## [PROBLEM DESCRIPTION]
Reproduce only the lines of the material below that start at the line containing "Task: Select the" and stop at the line containing "Task: Tap the". Keep both end lines.

## [AVAILABLE DATA]
*** Block opens ***

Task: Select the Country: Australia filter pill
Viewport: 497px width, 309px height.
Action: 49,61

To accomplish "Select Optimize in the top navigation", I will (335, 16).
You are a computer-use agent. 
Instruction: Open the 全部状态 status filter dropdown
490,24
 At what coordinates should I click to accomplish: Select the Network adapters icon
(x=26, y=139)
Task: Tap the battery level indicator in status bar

*** Block closes ***
*** Block opens ***

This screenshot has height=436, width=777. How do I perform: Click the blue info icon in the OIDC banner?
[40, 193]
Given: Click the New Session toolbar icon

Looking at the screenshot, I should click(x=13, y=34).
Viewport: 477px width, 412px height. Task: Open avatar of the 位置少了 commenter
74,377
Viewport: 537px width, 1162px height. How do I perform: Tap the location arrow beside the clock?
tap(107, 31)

*** Block closes ***

## [SOLUTION BELOW]
Task: Select the Country: Australia filter pill
Viewport: 497px width, 309px height.
Action: 49,61

To accomplish "Select Optimize in the top navigation", I will (335, 16).
You are a computer-use agent. 
Instruction: Open the 全部状态 status filter dropdown
490,24
 At what coordinates should I click to accomplish: Select the Network adapters icon
(x=26, y=139)
Task: Tap the battery level indicator in status bar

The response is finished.